Anche se la nuova destra che si aggira per l’Europa inquieta, l’attualità vi ha a che fare fino a un certo punto. Un’ossessione ha a lungo dominato il dibattito storico per poi relegarsi a gossip, prima di pervadere immaginario letterario e cinematografico. Erano proprio i corpi carbonizzati di Adolf Hitler ed Eva Braun quelli che l’Armata rossa sovietica incontrò nei pressi del bunker della Cancelleria a Berlino? Hitler e la sua compagna riuscirono a fuggire in Argentina dove vissero indisturbati per decenni, come fecero molti dirigenti e militanti nazisti?
Lo scrittore e giornalista Marco Ferrari, prima firma dagli anni settanta l’Unità, nel suo ultimo romanzo Un tango per il duce (Voland, pp. 288, euro 16), sposta i riflettori su un possibile «caso Mussolini», anch’esso immaginario, usando un artificio letterario: e se i cadaveri appesi brutalmente a piazzale Loreto non fossero stati quelli del duce e della sua compagna Claretta Petacci?
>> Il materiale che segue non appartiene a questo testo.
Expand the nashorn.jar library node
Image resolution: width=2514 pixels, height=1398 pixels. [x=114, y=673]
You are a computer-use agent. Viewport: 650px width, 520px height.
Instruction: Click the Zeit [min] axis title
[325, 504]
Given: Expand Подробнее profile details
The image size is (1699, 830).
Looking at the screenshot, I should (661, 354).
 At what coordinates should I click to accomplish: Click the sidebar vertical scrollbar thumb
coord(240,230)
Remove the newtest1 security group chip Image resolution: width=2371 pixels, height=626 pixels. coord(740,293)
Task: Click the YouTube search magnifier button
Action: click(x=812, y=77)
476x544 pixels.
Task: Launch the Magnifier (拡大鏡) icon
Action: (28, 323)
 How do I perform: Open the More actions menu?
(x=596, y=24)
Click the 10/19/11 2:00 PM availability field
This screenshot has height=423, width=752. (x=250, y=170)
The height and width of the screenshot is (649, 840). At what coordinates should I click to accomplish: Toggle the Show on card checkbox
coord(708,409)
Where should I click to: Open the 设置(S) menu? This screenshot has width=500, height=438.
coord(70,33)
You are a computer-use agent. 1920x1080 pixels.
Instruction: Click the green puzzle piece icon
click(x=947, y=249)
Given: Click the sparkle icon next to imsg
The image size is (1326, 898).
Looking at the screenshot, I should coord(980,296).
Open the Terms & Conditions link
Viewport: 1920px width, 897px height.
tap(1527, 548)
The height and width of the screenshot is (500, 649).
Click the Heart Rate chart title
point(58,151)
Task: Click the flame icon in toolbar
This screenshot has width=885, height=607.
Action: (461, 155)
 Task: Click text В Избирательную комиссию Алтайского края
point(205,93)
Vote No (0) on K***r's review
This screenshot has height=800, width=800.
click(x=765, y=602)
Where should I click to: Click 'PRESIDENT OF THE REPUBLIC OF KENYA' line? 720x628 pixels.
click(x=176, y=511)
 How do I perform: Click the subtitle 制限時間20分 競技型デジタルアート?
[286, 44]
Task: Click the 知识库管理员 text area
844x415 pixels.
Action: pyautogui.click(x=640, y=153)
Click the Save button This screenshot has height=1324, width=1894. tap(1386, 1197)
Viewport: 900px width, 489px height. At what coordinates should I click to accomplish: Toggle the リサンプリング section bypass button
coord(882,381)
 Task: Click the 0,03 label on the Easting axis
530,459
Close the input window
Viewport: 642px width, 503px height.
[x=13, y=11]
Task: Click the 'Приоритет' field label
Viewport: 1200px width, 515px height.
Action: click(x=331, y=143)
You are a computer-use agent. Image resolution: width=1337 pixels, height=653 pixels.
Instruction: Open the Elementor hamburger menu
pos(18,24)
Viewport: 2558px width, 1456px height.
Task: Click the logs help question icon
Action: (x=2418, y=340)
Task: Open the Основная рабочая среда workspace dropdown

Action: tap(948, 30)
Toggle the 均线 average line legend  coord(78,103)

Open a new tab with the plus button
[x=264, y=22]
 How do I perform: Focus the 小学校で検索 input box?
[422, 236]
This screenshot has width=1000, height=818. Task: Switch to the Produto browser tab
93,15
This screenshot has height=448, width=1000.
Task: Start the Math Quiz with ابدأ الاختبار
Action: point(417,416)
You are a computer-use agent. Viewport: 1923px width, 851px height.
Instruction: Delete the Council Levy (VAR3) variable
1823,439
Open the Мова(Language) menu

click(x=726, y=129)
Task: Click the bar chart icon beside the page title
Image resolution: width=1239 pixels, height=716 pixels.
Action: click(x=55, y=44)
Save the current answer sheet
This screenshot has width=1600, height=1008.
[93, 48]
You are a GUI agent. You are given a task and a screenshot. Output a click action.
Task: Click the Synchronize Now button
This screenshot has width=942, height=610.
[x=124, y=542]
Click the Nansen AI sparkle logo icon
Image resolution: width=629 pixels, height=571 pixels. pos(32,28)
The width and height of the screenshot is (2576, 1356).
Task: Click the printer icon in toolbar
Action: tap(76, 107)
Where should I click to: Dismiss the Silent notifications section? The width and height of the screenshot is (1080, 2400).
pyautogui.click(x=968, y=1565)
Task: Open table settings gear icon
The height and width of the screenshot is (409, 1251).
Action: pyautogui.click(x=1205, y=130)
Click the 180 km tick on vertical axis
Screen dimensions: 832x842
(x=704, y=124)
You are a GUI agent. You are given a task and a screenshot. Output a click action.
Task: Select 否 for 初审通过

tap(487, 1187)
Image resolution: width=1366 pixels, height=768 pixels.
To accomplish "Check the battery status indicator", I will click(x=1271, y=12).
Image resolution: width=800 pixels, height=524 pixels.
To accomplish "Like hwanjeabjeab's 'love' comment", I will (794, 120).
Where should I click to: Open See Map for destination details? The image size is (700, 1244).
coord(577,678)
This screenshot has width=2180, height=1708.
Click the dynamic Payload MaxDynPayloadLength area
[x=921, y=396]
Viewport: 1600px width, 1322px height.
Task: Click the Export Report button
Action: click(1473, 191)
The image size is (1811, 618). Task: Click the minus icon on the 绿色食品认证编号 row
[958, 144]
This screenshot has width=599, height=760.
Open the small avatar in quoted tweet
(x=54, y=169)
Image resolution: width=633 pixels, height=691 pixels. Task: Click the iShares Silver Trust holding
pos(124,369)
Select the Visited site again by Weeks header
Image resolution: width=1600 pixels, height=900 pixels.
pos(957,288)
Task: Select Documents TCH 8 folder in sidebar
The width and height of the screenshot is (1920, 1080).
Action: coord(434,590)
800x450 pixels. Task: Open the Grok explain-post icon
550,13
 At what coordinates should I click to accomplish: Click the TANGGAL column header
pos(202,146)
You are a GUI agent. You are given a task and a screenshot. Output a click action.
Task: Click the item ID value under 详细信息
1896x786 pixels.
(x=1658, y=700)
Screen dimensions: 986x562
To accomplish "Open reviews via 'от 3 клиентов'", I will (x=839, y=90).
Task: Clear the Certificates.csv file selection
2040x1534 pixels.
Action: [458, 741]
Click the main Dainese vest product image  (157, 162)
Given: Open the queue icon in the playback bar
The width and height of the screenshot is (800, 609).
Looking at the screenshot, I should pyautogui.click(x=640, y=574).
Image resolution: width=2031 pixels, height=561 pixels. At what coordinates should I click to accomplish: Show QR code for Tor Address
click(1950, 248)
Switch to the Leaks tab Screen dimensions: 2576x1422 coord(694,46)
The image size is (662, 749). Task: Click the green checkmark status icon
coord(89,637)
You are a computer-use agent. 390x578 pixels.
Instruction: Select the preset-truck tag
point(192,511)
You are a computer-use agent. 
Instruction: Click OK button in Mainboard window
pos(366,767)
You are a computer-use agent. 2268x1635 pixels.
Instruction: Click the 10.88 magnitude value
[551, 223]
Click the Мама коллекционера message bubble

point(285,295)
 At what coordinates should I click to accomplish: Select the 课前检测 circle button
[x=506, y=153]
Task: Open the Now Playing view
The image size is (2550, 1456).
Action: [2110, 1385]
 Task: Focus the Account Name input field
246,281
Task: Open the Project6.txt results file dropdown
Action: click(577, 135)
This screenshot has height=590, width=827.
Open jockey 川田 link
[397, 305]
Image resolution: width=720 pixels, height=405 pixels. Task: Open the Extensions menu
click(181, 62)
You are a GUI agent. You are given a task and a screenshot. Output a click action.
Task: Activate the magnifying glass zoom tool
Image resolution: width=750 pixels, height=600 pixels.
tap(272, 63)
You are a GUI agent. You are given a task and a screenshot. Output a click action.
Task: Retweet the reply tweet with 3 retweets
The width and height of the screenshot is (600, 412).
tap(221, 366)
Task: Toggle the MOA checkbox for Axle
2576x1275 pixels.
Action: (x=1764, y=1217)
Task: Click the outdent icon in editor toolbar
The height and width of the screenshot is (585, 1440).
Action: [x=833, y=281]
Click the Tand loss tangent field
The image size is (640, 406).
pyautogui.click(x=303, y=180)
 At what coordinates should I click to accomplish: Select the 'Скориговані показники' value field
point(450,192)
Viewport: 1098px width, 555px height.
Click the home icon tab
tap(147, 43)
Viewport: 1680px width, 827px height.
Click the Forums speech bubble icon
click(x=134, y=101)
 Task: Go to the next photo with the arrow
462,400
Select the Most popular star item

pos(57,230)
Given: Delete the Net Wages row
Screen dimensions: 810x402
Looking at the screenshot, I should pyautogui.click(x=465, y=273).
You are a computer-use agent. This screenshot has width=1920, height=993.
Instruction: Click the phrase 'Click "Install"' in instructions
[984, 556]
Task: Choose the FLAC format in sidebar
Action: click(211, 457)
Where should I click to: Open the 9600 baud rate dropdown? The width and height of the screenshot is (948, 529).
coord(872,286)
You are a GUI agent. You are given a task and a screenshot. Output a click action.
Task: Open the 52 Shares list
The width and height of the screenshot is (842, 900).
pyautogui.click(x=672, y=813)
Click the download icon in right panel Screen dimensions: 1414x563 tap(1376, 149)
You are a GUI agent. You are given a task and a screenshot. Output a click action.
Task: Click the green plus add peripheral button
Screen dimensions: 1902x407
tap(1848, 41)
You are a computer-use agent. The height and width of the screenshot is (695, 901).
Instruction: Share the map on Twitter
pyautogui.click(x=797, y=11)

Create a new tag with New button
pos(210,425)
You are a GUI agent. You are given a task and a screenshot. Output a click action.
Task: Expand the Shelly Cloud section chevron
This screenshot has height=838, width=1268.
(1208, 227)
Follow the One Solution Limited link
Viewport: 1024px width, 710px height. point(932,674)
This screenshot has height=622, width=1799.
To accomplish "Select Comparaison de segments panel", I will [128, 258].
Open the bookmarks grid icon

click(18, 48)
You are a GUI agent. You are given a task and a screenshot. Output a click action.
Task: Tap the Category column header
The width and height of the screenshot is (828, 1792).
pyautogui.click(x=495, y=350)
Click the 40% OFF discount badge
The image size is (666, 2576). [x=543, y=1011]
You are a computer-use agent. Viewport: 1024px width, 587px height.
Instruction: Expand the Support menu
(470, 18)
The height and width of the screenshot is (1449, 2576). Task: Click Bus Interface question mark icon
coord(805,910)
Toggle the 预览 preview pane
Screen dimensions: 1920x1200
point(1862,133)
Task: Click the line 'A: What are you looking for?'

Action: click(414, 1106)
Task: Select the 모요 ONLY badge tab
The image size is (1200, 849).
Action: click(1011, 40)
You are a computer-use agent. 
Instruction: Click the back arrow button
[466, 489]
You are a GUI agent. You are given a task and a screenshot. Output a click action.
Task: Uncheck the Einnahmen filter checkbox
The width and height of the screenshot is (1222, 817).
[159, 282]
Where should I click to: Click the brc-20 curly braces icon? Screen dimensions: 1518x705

E SE A ESSERE CATTURATO dai partigiani fosse stato il suo sosia, mentre il vero duce partiva alla volta del Sudamerica con una combriccola di gerarchi nazisti e fascisti? La fertile collaborazione con il saggista recentemente scomparso Arrigo Petacco (due libri a quattro mani, Ho sparato a Garibaldi e Caporetto per Mondadori) ha lasciato a Ferrari il gusto della ricostruzione dei particolari storici.
Il racconto parte da queste ipotesi fantapolitiche per datare una «seconda vita di Benito Mussolini», partendo da un dato di realtà: dal porto di Genova – tra il 1947 e il 1951 – salparono quasi sicuramente tutti i nazisti in fuga dall’Europa (nomi importanti dal famigerato dottor Mengele a Eichmann) più alcuni gerarchi fascisti. Destinazione Sudamerica.

Arrivato nel nuovo continente attraverso la «ratline» (la «via dei topi» usata da fascisti e nazisti), il duce va ad abitare in una località isolata della pampa argentina denominata Romagna argentina, abitata da una comunità di immigrati italiani prevalentemente provenienti dalla stessa regione di Mussolini che sa poco di quello che accade davvero nella guerra mondiale in corso. Facile nello sterminato territorio argentino lasciarsi alle spalle il passato, reinventarsi una vita e pensare a possibili vendette. Ferrari si diverte in particolare a proporci bozzetti di banale vita quotidiana di questa fauna composta da un ex duce, dalla sua compagna e da italiani nostalgici o inconsapevoli che sognano una rivincita che non verrà mai. La fantasia si sbizzarrisce a narrarci cosa sarebbe potuto accadere e cosa per fortuna non è accaduto.

Il tema di questo romanzo di Ferrari, annotazione curiosa, ha prodotto di recente per assonanze due film. Il primo, tedesco, dal titolo Lui è tornato, immagina Hitler che si risveglia a Berlino nel 2014 proprio nei pressi del bunker della Cancelleria ed è letteralmente assalito da centinaia di giovani in cerca di un selfie da fare con lui. La sceneggiatura è tratta da un romanzo del 2012 di Timur Vermes che ebbe un notevole successo.
INTORNO al fuhrer tutto è cambiato: la guerra è finita e perduta, la democrazia è stata ristabilita e a guidare la Germania c’è addirittura una donna (Angela Merkel). Eppure il fuhrer piace e non poco. Il secondo film è Sono tornato, diretto da Luca Miniero, versione italiana della stessa idea di Lui è tornato. Mussolini riappare in piazza Vittorio nella Roma dei giorni nostri. Il duce non apprezza lo scenario multiculturale della piazza gremita in una sorta di Chinatown, né comprende il successo dei telefonini. Assorbiti dagli schermi e persuasi che si tratti dell’ennesima attrazione per turisti, i passanti continuano a ignorarlo finché un giovane documentarista dotato di fiuto di giornalista, credendolo un attore comico, gli propone di lavorare con lui. Il Mussolini risorto proverà a riconquistare le masse con la sua arte affabulatoria.
Per fortuna, sia nel racconto di Ferrari e sia nei due film, siamo sempre nel campo delle fiction, delle macabre o divertite fughe dell’immaginario.